# cory eggs?



## poisonousgiraffe (Jan 24, 2018)

I checked my 20L this morning and found a bunch of eggs everywhere. At first I thought it might be snail eggs, but I did some googling and I think I accidentally bred my cories haha

should I just leave them in the aquarium and see what happens? (probably they get sucked up by the filter if they hatch or the betta eats them) I've never bred any fish purposefully or accidentally before so I'm not really sure what to do.


----------



## ThatFishThough (Jan 15, 2016)

IMO I would just leave them. Most fry can avoid filters and things; if you want to be safe you can put a sponge over the intake of the filter and buffer the flow down.
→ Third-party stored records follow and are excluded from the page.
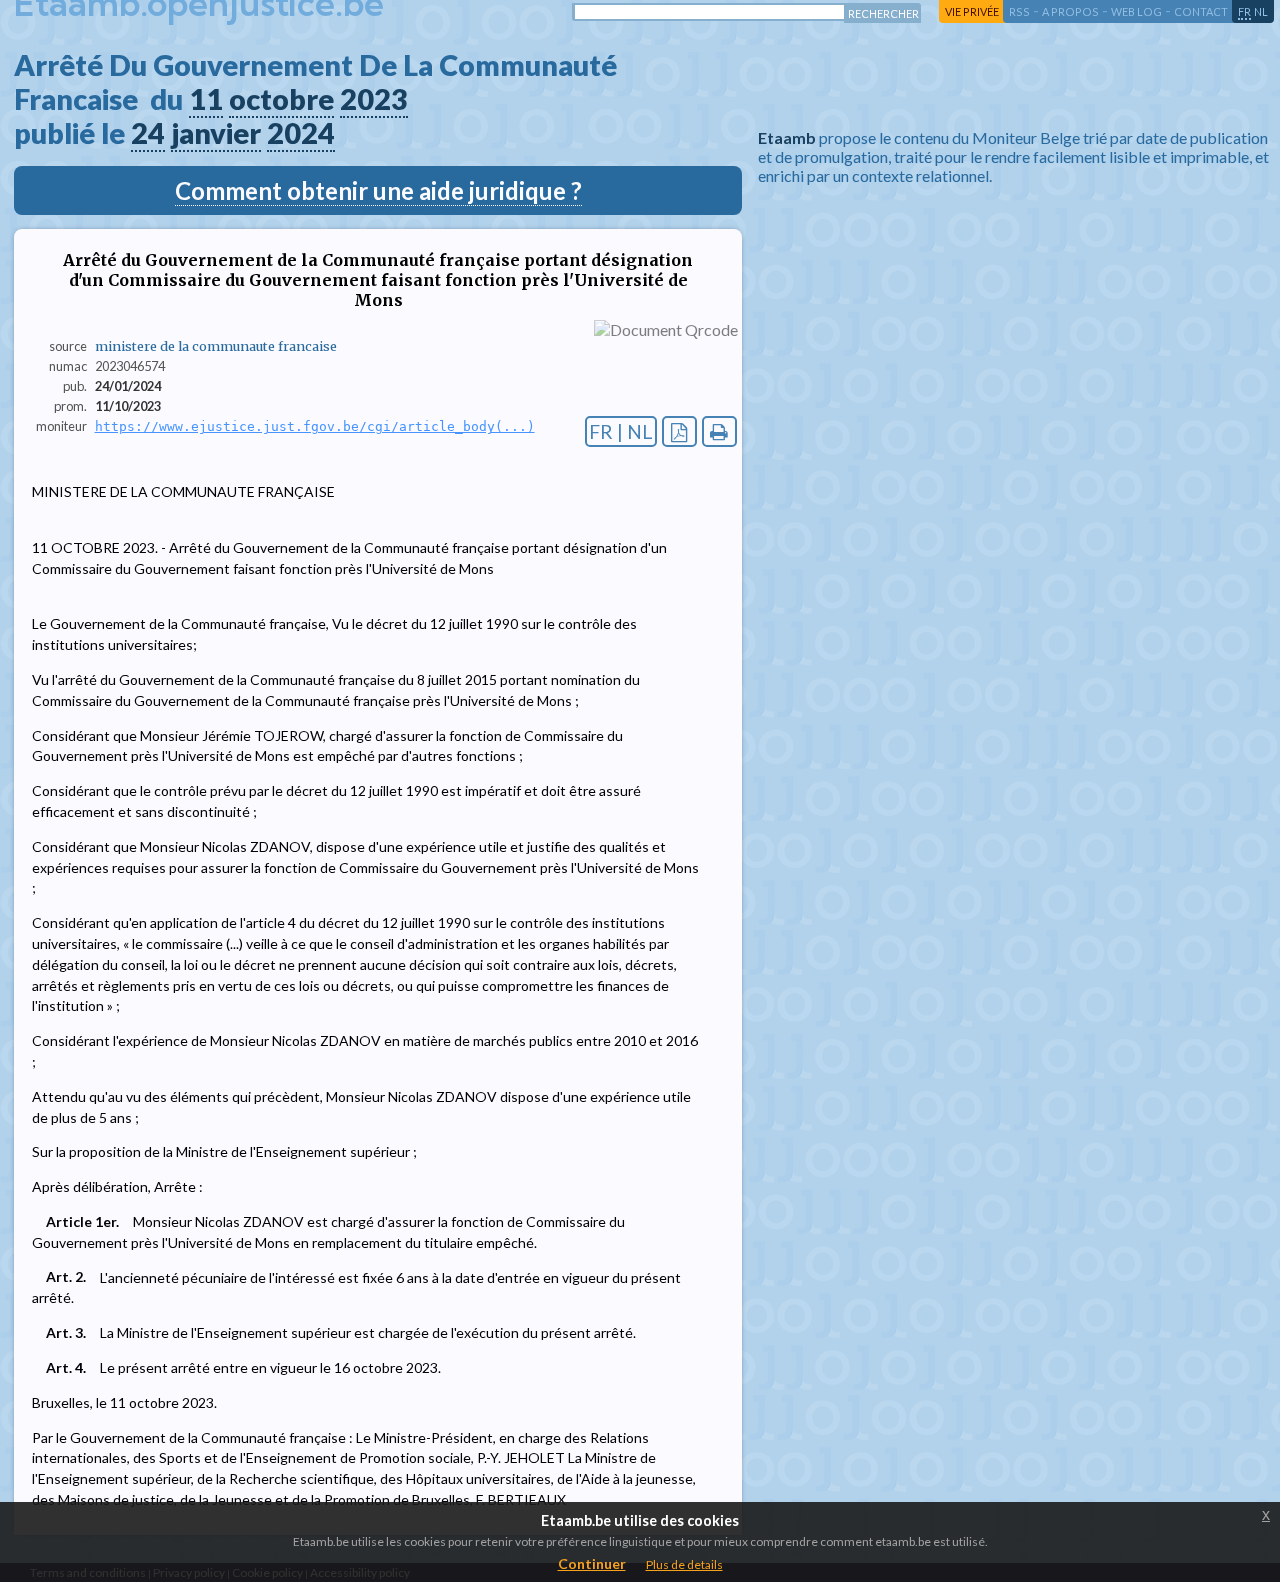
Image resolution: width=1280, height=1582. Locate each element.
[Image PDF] (679, 431)
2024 (301, 133)
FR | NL (621, 431)
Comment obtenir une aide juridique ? (378, 190)
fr (1244, 11)
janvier (216, 133)
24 (148, 133)
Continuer (592, 1563)
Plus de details (684, 1564)
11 (206, 99)
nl (1261, 11)
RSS (1019, 11)
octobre (281, 99)
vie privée (972, 11)
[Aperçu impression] (719, 431)
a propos (1070, 11)
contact (1201, 11)
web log (1136, 11)
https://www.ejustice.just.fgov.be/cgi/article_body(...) (315, 426)
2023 (374, 99)
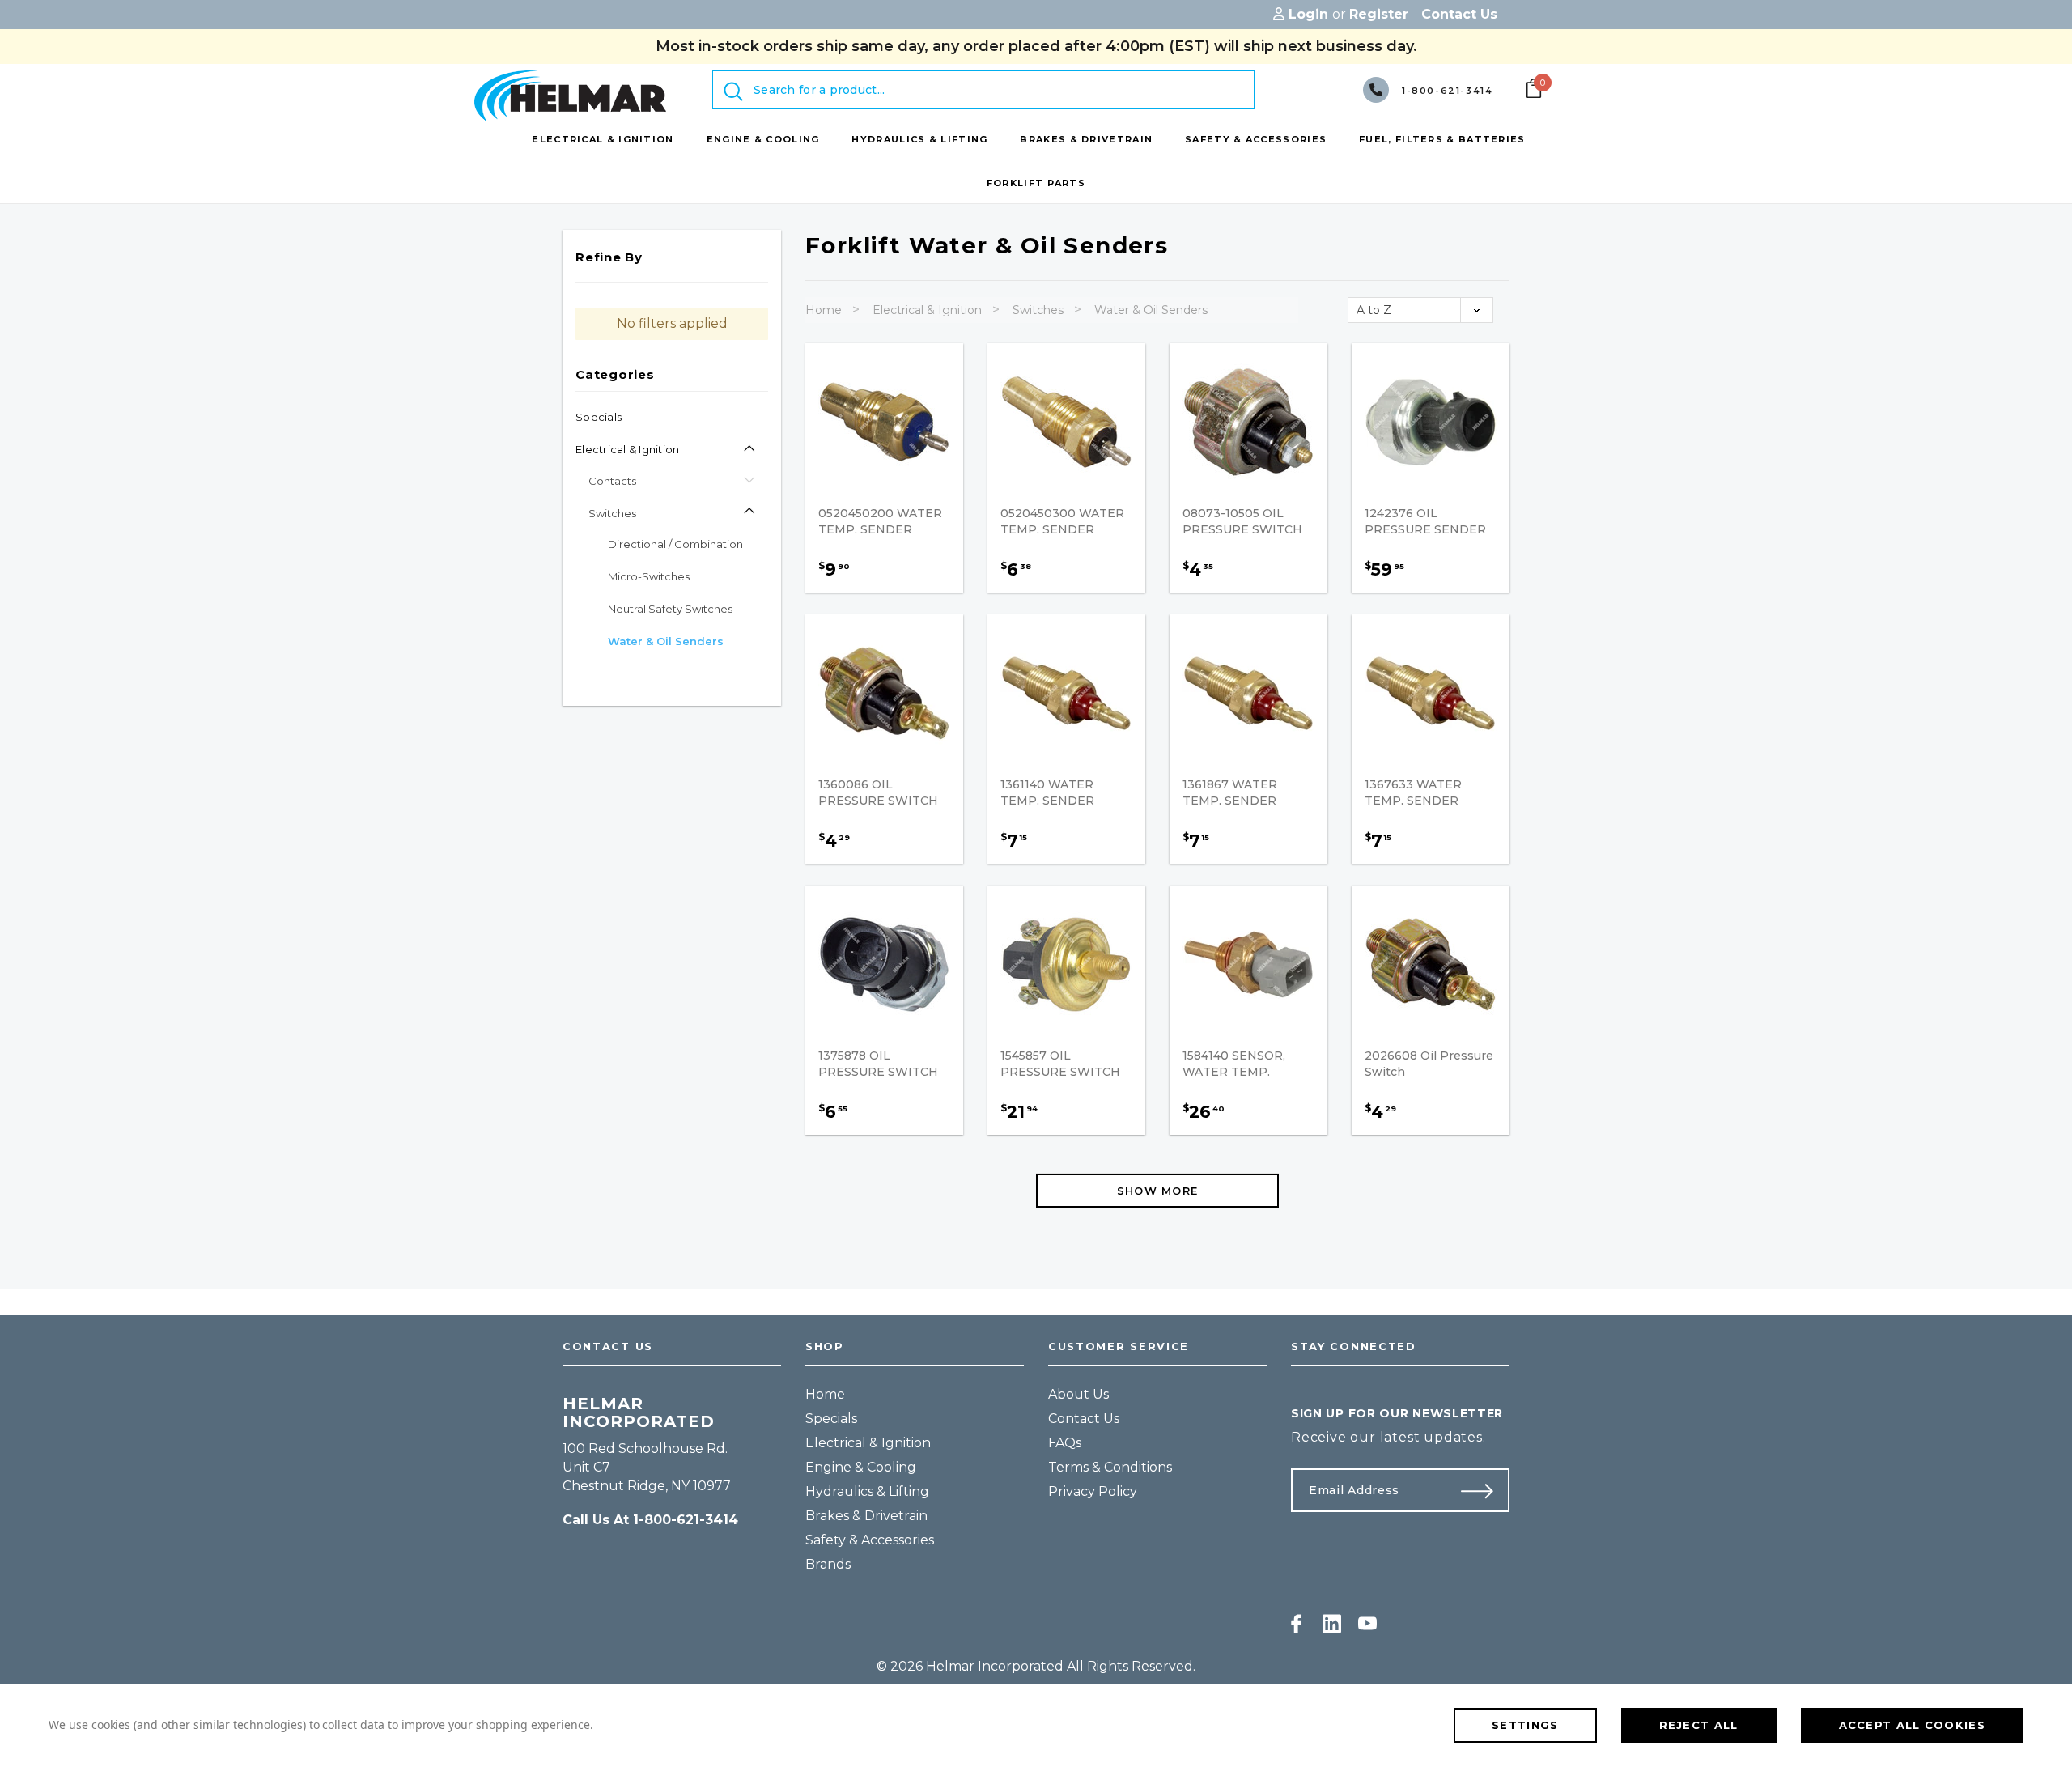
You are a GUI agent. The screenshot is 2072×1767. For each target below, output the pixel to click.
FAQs (1064, 1443)
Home (823, 310)
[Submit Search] (733, 91)
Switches (612, 513)
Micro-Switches (649, 576)
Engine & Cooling (860, 1467)
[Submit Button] (1483, 1490)
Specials (598, 416)
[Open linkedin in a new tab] (1332, 1623)
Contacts (612, 480)
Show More (1158, 1190)
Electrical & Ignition (627, 449)
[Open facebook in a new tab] (1296, 1623)
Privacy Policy (1092, 1491)
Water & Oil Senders (1151, 310)
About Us (1078, 1394)
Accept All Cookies (1912, 1724)
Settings (1525, 1724)
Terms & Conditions (1110, 1467)
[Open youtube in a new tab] (1367, 1623)
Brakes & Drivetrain (866, 1515)
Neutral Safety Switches (670, 608)
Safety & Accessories (869, 1540)
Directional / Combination (675, 543)
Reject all (1699, 1724)
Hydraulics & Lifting (867, 1491)
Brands (828, 1564)
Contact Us (1083, 1418)
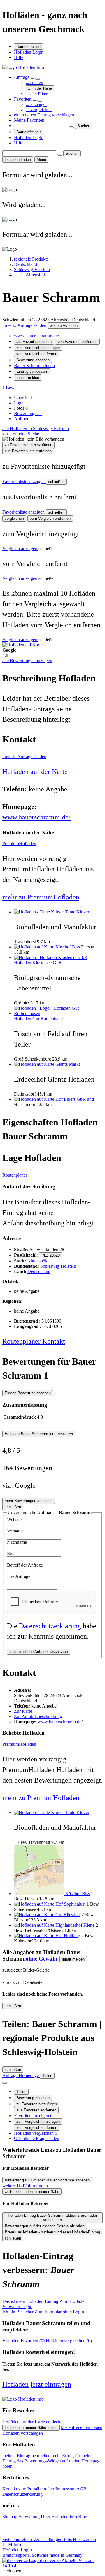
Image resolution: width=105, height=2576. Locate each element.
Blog (82, 2516)
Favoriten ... (25, 99)
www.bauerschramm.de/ (36, 335)
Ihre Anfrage (18, 1576)
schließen (56, 481)
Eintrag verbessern (32, 371)
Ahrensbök (37, 1260)
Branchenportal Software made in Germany (42, 2558)
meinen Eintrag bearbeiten (27, 2455)
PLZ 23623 (50, 1255)
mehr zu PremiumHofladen (40, 897)
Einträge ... (24, 77)
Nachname (17, 1542)
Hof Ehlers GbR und (74, 1099)
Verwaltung (29, 2516)
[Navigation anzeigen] (4, 2083)
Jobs (68, 2539)
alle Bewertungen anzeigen (27, 660)
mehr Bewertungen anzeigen (28, 1501)
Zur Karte (23, 1711)
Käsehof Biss (67, 946)
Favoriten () (24, 2340)
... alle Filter (37, 93)
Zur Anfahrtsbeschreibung (38, 1716)
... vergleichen (39, 109)
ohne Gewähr (42, 1959)
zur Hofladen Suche (20, 433)
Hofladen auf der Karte (35, 771)
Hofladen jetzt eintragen (36, 2384)
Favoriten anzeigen (33, 2115)
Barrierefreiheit (28, 46)
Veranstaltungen (48, 2539)
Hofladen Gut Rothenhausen (40, 1018)
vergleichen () (69, 2340)
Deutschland (38, 1271)
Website (14, 1519)
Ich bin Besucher (43, 2311)
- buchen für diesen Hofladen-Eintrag (52, 2232)
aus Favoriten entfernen (36, 2110)
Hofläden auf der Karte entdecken (33, 2421)
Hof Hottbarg (67, 1935)
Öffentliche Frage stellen (36, 2138)
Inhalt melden (27, 377)
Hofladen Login (28, 52)
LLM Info (11, 2544)
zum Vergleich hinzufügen (38, 348)
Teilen (21, 2092)
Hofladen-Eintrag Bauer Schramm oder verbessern (52, 2217)
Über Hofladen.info (59, 2516)
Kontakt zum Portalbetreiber (28, 2488)
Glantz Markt (67, 1064)
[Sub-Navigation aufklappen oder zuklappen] (37, 79)
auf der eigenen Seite (45, 2226)
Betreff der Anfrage (25, 1564)
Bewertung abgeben (33, 360)
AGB (81, 2488)
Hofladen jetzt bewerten (39, 1434)
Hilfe (18, 57)
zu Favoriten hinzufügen (36, 2104)
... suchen (34, 82)
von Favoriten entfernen (77, 341)
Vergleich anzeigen (20, 548)
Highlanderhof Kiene (74, 1925)
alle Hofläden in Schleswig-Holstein (35, 428)
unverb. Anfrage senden (25, 325)
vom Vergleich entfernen (36, 354)
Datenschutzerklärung (50, 1626)
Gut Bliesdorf (67, 1914)
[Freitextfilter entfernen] (71, 127)
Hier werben (84, 2539)
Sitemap (10, 2516)
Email (12, 1553)
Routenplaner (14, 1175)
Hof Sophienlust (70, 1904)
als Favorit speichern (34, 341)
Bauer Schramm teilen (34, 365)
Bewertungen (28, 413)
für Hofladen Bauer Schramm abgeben (47, 2180)
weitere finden (25, 2185)
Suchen (83, 126)
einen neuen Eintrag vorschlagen (44, 114)
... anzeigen (36, 104)
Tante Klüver (77, 911)
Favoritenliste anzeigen (24, 481)
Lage (18, 402)
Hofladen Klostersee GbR (38, 962)
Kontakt (53, 1341)
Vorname (15, 1530)
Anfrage (21, 418)
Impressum (65, 2488)
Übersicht (23, 397)
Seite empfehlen (17, 2539)
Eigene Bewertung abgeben (28, 1393)
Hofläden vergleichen (35, 2133)
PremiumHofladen (19, 843)
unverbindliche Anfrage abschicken (38, 1651)
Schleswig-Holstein (58, 1266)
(Also, yes. cory eggs. :3)


----------



## poisonousgiraffe (Jan 24, 2018)

The leaf the majority of the eggs are on is actually right next to the filter lmao but I will get a sponge and see how it goes


----------



## KendraPM (Feb 13, 2018)

I used to breed (or rather my mother used to) some fish, and she'd always put the fry into these little homemade nets she made. We'd lose some of course, but it would keep the adults or the filter from getting them.


----------



## poisonousgiraffe (Jan 24, 2018)

The eggs are still there, none of them appear to have fungused which is surprising to me, since I've been having problems keeping the water clear in that tank (new plants melting/regrowing mostly). There are fewer of them than there were the first day, possibly because they became snacks, but it could be that some started hatching this evening. this is pretty exciting, maybe I'll see some tiny cories soon  

I added an extra sponge filter to the tank for more bio filtration and I'm going to keep a close eye on the water parameters. tiny fry probably won't mess the tank up too much, but it's probably better to be slightly paranoid about water quality anyway.


----------



## Gariana (Jul 22, 2015)

My cories in the 33g planted tank have been laying eggs for months now. I never did anything with the eggs, just let them be. But yesterday I found two tiny panda babies!  

I better check the external canister filter too, hope none are stuck in there.


----------